A Grittier Star Trek: Creating Deep Space Nine
The Next Generation had proved the resilience and appeal of the Star Trek universe. The franchise was not dependent on Kirk and his famous first crew for its success. The future of Star Trek seemed unlimited.
But after five years, Paramount executives could see their own future was constrained. It made little economic sense to continue most television shows for more than five or six seasons. Costs increased, storylines became exhausted and the syndication market would fill with too many episodes chasing too few time slots. From a business point of view, The Next Generation’s days were numbered.
Everyone’s instincts said that Star Trek hadn’t saturated its market. In Paramount offices, the idea of a third television series was being discussed.
The Next Generation had shown that Star Trek could thrive without its original characters. Could a new series survive without a ship?

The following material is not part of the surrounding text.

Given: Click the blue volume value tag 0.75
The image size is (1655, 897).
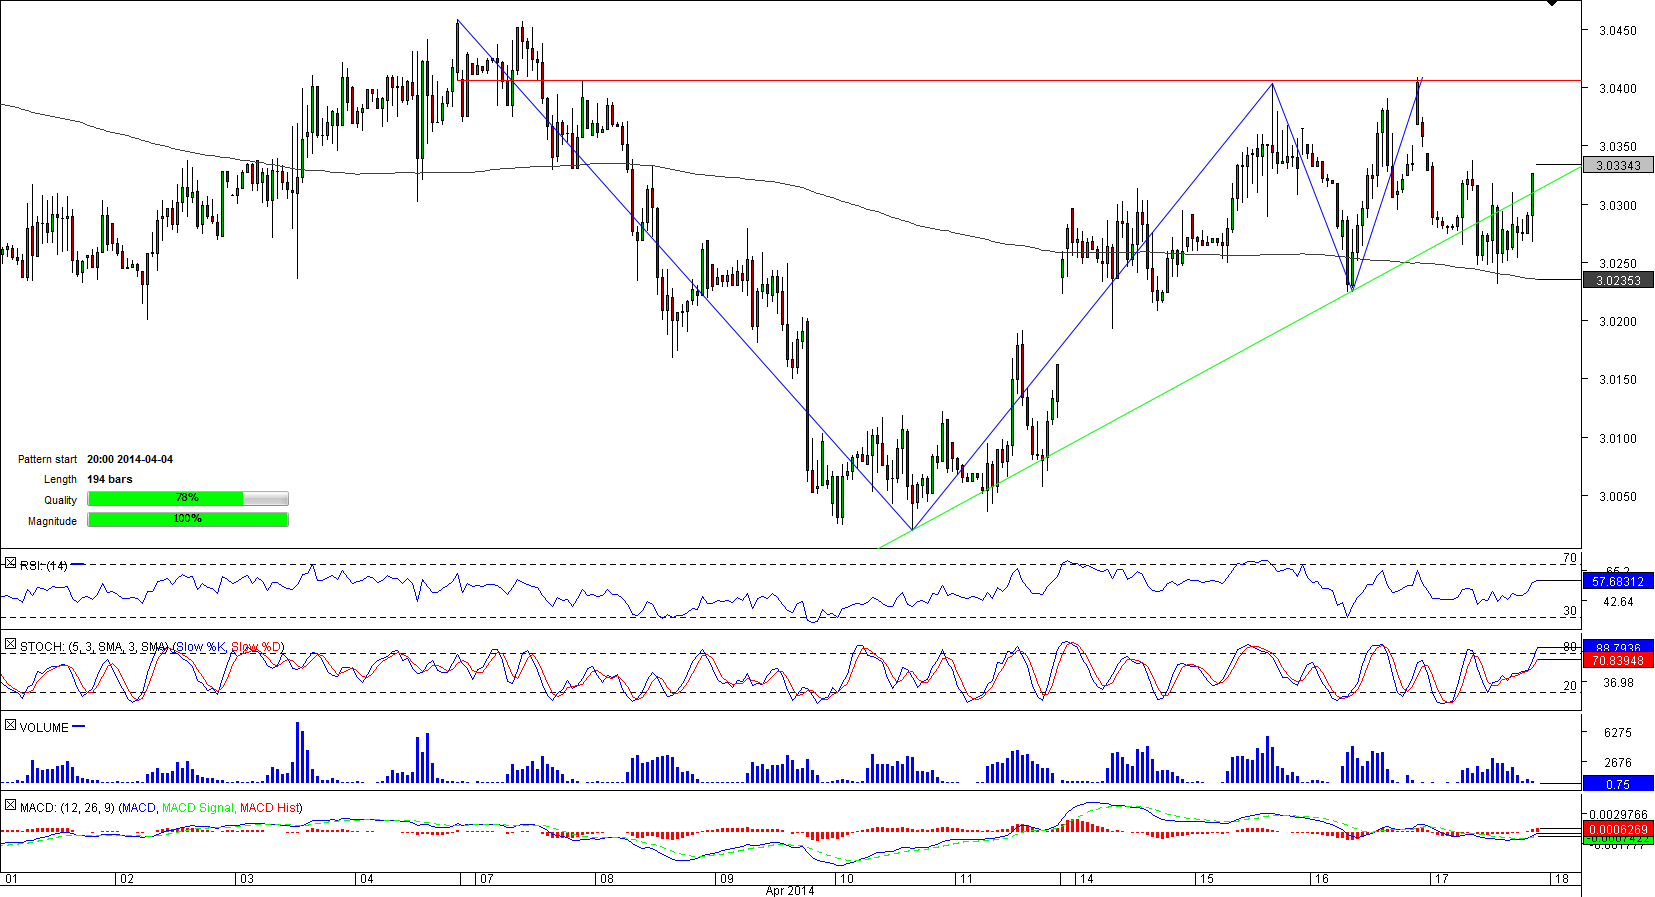Looking at the screenshot, I should (x=1617, y=784).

Rick Berman, Gene Roddenberry’s handpicked successor, and Michael Piller, The Next Generation’s most influential writer, created Star Trek: Deep Space Nine with that challenge in mind.
A darker show
For a quarter century, one of Star Trek’s strengths had been the detailed universe through which the two Enterprises had traveled. Now the franchise’s guides decided it was time to venture out into that universe, choose a pocket of it and locate an entire series there.
Sadly, the announcement of the new series came just after Gene Roddenberry’s death in late 1991. The timing fueled speculation that had Roddenberry lived, Deep Space Nine might not have. Suspicions along those lines were raised particularly after description of the new series filtered out. “It’s going to be darker and grittier than The Next Generation,” Berman told Entertainment Weekly in March 1992. “These characters won’t be squeaky clean.”
Berman and Piller had started developing the new series in October 1991. They decided it should take place in the same time period as The Next Generation in order to take full advantage of the Star Trek universe that had been established so far.
At the same time, Deep Space Nine was a means of escaping the somewhat limiting constraints of Gene Roddenberry’s original Star Trek concept. According to Berman, they “set about creating a situation, an environment and a group of characters that could have conflict without breaking Gene’s rules.”
We took out characters and placed them in an unfamiliar environment, one that lacked the state-of-the-art comfort of the Enterprise and where there were people who didn’t want them there.
A shambles
Piller drew on “Encounter at Farpoint”, The Next Generation’s first episode, for the Deep Space Nine pilot. He delayed the introduction of key characters until later in the story. The captain was put in a position of having to explain or justify humanity to an alien race.
Piller managed to give the concept — used so often in Star Trek — an interesting spin: Sisko had to communicate with aliens who did not experience time in linear fashion.
But the first drafts had too much talk while the transition to Federation command of the space station was bland.
Deep Space Nine was originally envisaged as a dilapidated, seedy space station with technology that lagged behind Starfleet’s. This notion was scrapped in favor of a more high-tech look, which in turn forced Piller to rewrite. He decided that the departing Cardassians would have ransacked the place, leaving a shambles for Sisko to rebuild. That involved convincing the merchants of the Promenade and other inhabitations of the station to stay and pull things back together.
“Emissary” ended up costing $12 million, $2 million of which was spent on erecting the standing sets of the series.
Breaking taboos
Deep Space Nine’s other central race — the Bajorans — had been introduced in The Next Generation. Viewers knew their world had been conquered by the fascist Cardassians and stripped of its resources. “Emissary” explored Bajoran culture further, which also meant exploring religion, a topic that had seldom been portrayed positively on Star Trek before.
As Pillar put it, “One of the primary goals in making this series is to do something we didn’t have the opportunity to do in The Next Generation.”
Sisko’s character was another change. “We wanted to create a new kind of Star Trek hero,” said Piller, “a man who is not just the Starfleet officer who has given up family for career, like Picard; not like Kirk, who’s one of the boys on a great adventure. He is a man who had a family and has lost a wife he loved and must raise a son.”
Avery Brooks, who played the commander, said his “very human” character avoided the military strictures adorning many Starfleet officers:
So much of the military veneer is not there. He expresses what he feels. He isn’t particularly interested in being here. He’s following orders. He’s worried about raising his son in this environment. This station has been devastated.
Star Trek ethos
Berman and Pillar took quite a few risks, but they managed to distill Star Trek to its core ethos. The crew was united under one flag. The increasingly complex consistency of future history and technology provided a rich background for storytelling.
“It’s still Gene Roddenberry’s vision,” according to Pillar.
It has an optimistic view of mankind in the future. Reason and dialogue and communication are still the key weapons in the fight to solve problems.
The fans agreed. Deep Space Nine was an instant success, sharing many viewers with The Next Generation, adding new viewers of its own, and demonstrating once and for all the deeply appealing richness of what Gene Roddenberry had wrought. It wasn’t the characters. It wasn’t the ship. Star Trek was a state of mind. And millions still wanted to share it.